As Europe inches toward the creation of a digitized euro, a data-focused body within the EU is calling for any design proposal to prioritize privacy and protection.
The European Data Protection Board, created to implement Europe’s General Data Protection Regulation (GDPR), said that it “stresses that a very high standard of privacy and data protection is crucial to reinforce the trust of end users and should be considered a distinctive element in the offering of a digital euro, representing a key factor of success.” The remarks were included in a letter approved Monday by the group, the text of which was not immediately available.
“Such concerns should be taken into account from the design stage. In addition, the EDPB recommends that the EU body in charge of the design of the project performs a high-level data protection impact assessment.
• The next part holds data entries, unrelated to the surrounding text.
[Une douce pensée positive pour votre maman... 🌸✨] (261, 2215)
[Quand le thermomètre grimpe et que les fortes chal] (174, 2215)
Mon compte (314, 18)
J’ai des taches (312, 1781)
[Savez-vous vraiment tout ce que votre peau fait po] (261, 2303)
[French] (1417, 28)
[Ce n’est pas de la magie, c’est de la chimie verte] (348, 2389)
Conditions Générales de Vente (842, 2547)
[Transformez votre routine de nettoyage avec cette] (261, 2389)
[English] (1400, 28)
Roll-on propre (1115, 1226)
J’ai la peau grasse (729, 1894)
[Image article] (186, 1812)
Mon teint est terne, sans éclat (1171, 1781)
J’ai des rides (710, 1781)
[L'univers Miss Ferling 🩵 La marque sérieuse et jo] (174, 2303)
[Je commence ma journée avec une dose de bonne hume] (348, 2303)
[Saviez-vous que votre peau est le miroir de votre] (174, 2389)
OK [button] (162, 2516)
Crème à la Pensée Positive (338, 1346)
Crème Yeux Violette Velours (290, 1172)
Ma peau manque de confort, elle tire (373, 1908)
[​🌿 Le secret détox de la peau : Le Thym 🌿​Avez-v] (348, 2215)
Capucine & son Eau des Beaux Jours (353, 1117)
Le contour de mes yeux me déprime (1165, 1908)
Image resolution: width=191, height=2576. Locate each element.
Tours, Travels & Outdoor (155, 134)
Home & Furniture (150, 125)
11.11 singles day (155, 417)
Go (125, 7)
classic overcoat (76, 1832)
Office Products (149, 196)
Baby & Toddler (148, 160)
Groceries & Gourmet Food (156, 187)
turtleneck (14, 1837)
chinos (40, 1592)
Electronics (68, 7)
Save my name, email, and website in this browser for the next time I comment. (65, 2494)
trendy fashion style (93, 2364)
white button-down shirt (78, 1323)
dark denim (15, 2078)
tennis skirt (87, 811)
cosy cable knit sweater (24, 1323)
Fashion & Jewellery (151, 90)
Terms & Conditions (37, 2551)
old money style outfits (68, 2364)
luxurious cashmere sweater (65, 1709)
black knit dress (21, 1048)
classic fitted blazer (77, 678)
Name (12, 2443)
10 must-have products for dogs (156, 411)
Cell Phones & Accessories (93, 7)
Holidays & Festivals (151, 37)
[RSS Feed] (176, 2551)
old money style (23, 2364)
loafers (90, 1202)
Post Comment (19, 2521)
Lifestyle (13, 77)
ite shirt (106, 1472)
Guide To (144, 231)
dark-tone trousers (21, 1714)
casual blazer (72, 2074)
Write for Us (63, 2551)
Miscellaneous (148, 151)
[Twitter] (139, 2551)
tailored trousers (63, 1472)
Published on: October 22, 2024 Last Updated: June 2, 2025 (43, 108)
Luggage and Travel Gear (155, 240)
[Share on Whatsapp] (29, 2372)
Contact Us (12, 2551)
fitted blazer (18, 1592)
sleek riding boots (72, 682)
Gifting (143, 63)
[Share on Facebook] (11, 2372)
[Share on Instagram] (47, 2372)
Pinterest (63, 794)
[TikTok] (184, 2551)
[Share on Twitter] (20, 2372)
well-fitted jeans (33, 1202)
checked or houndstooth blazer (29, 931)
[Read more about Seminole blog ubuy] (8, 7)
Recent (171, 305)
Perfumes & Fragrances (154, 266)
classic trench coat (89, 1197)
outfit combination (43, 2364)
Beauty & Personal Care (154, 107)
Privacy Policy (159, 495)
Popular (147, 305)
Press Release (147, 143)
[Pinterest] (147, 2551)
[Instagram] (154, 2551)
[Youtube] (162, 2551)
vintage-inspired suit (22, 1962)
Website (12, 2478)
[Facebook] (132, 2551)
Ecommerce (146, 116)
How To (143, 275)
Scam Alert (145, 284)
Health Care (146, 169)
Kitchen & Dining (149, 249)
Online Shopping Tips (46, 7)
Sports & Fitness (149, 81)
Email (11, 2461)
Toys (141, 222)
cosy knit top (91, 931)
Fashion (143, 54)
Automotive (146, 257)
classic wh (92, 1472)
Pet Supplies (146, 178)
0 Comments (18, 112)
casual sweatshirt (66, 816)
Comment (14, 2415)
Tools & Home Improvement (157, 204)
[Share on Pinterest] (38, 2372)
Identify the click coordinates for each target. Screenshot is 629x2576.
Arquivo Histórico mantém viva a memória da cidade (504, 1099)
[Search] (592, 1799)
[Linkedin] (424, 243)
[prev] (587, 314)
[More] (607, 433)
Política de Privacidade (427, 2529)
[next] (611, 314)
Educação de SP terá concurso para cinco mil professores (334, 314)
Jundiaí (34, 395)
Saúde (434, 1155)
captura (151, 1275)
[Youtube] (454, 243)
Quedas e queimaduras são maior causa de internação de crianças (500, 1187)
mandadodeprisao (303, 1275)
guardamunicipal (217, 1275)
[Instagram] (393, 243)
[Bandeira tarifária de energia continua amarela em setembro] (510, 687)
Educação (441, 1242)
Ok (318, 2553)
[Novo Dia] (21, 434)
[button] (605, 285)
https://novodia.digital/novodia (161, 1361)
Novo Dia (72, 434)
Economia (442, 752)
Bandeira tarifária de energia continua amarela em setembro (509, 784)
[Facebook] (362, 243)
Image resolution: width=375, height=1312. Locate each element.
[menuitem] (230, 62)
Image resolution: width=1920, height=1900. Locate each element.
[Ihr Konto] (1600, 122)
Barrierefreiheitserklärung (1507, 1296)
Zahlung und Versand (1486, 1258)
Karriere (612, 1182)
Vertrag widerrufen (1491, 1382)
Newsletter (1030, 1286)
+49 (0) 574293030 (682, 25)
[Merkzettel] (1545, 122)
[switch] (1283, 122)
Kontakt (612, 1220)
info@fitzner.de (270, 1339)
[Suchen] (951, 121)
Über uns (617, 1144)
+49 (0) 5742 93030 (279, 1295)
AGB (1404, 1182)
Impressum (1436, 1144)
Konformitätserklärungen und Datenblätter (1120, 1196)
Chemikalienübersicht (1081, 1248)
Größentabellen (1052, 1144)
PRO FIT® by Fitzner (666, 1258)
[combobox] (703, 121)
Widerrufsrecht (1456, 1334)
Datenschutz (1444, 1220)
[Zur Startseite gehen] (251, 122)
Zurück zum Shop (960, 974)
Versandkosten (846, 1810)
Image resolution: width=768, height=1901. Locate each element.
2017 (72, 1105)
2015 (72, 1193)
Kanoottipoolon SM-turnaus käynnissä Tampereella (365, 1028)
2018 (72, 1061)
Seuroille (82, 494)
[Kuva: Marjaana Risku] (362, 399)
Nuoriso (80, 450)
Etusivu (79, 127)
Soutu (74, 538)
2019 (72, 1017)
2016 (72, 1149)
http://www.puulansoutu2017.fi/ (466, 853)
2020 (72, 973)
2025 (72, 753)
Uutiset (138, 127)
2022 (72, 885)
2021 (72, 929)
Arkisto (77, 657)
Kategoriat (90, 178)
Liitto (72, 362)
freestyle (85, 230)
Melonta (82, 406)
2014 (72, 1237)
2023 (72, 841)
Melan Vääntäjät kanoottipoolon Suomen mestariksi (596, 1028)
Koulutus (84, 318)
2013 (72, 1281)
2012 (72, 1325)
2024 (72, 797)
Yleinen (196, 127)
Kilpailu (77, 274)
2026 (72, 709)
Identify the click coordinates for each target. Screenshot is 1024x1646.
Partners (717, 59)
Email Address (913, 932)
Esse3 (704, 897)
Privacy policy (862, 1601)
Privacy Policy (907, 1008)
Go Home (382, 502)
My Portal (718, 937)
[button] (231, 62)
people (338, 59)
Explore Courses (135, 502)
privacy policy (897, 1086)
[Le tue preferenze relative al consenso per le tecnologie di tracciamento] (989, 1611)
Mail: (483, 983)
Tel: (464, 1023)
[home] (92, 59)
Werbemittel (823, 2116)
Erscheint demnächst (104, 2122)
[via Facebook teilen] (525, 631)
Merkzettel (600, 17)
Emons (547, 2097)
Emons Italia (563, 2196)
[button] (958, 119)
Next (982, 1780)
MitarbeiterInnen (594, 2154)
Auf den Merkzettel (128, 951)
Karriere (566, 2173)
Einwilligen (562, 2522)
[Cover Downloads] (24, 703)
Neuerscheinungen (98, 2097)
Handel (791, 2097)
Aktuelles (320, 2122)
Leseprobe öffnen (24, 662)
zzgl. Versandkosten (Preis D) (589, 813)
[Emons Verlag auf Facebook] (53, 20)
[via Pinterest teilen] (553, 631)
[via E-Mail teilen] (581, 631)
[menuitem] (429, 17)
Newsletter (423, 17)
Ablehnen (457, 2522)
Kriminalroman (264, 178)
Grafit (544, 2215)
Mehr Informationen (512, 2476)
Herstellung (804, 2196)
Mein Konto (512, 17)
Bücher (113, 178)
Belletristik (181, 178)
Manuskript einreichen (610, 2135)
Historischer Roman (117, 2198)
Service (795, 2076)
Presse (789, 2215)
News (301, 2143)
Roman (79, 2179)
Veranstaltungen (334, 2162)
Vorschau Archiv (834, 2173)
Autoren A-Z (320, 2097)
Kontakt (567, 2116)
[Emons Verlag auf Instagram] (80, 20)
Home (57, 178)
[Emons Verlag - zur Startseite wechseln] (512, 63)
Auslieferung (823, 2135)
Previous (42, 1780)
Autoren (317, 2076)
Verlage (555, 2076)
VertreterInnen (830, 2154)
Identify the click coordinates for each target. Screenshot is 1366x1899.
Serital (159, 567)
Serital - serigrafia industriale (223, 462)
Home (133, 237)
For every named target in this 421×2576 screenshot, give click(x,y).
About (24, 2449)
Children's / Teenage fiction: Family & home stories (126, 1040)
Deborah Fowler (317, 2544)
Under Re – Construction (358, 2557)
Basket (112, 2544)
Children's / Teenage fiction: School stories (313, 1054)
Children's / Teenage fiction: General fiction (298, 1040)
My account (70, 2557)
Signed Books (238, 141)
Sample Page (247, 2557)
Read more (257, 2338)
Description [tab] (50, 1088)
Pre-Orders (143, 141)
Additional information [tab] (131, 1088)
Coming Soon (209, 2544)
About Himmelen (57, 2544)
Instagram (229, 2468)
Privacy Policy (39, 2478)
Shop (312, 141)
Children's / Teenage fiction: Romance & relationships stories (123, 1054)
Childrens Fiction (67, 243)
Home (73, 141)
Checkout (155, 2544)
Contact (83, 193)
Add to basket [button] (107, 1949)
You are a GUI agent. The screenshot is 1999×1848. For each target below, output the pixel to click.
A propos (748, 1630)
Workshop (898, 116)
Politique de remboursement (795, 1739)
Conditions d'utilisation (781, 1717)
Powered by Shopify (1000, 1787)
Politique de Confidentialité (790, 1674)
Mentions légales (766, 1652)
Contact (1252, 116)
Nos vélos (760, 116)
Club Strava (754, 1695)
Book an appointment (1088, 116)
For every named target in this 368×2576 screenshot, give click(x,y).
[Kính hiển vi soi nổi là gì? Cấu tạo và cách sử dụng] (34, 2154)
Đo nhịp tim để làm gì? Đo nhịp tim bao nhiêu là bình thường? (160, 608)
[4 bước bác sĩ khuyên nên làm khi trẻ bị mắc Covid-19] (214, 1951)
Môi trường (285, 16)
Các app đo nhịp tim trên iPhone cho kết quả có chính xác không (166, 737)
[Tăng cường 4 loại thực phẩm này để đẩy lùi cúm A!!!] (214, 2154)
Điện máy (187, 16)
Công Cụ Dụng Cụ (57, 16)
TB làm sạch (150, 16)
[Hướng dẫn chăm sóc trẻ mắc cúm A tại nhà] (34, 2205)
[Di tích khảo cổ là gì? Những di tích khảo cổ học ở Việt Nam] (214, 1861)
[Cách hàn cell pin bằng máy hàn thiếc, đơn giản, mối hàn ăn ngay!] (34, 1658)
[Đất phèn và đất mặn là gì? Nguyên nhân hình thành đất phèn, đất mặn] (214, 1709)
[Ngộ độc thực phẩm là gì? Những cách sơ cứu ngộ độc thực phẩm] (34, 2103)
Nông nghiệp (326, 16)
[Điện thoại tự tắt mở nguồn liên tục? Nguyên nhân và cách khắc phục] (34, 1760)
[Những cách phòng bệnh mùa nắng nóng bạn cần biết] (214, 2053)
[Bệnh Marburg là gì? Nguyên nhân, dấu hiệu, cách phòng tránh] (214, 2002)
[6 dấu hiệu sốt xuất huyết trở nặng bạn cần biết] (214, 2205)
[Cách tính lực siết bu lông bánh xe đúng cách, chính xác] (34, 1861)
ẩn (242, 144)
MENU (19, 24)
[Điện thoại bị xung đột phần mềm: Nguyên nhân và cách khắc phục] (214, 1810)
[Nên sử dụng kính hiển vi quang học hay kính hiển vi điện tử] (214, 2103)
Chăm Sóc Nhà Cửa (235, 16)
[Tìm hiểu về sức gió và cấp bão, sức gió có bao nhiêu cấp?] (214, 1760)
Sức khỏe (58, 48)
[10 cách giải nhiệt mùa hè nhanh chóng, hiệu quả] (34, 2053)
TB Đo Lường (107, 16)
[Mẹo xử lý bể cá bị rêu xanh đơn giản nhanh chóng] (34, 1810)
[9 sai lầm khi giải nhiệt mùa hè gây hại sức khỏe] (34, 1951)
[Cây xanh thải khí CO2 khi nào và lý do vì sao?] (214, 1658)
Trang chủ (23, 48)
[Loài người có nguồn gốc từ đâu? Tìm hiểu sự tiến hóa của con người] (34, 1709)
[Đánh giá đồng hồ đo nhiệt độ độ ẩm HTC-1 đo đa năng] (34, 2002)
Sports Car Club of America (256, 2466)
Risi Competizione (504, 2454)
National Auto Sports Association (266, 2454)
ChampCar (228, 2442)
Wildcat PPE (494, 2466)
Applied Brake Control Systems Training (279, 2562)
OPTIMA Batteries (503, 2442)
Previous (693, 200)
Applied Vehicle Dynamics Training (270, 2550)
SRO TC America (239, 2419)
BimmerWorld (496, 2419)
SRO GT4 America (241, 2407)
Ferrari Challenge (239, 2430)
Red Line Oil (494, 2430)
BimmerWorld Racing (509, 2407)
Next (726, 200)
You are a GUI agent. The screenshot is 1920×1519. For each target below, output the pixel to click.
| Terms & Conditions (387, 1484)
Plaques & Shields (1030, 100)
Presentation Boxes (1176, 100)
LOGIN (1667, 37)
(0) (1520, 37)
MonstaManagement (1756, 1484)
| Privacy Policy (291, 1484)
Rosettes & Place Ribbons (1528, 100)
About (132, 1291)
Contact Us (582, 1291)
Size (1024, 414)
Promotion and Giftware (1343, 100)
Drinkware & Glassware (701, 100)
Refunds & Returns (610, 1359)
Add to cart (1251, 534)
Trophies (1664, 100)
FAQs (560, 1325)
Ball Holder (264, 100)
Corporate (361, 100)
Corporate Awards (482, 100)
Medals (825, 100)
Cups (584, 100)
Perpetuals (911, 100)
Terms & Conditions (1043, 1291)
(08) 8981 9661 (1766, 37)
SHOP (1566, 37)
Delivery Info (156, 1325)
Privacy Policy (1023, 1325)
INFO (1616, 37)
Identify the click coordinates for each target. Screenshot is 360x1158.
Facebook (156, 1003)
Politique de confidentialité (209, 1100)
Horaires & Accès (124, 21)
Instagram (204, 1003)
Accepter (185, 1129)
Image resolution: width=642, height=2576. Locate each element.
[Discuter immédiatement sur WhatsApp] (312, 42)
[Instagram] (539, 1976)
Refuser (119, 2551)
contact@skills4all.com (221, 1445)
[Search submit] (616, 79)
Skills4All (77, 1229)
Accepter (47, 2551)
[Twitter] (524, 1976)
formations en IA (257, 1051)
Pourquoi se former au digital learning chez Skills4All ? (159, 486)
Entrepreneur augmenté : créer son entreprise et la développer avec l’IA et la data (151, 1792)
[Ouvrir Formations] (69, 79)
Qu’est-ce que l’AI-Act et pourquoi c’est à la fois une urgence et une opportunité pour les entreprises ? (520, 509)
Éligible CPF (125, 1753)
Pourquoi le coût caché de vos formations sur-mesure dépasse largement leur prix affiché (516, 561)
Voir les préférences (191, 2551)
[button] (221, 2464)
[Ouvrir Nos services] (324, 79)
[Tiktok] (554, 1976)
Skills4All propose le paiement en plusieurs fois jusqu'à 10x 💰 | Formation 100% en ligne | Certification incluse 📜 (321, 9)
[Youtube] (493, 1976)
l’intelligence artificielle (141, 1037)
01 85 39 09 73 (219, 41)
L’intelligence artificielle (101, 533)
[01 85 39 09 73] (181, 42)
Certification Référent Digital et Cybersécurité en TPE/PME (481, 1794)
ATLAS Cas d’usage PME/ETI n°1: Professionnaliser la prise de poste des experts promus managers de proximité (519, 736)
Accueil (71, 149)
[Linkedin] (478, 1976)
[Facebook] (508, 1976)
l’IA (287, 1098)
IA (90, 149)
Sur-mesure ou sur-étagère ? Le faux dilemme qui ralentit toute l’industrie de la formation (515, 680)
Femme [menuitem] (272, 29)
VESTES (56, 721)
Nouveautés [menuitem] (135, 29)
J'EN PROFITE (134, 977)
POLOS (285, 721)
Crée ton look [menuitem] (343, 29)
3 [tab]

The EDPB further indicates that it stands ready to provide advice to the ECB or other EU institution,” the group said in its June 21 release.
Discussions around the potential launch of a digital euro, which will likely take years to roll out once a design is approved, continue.
ECB president Christine Lagarde told European Parliament lawmakers Monday that “[t]he design of the digital euro will be discussed on 14 July by the ECB governing council with a view to finding a solution for the shrinking use of cash and facilitating access to it for people without bank accounts,” according to a statement summarizing her remarks. Lagarde said in January that technical hurdles remain a key discussion point.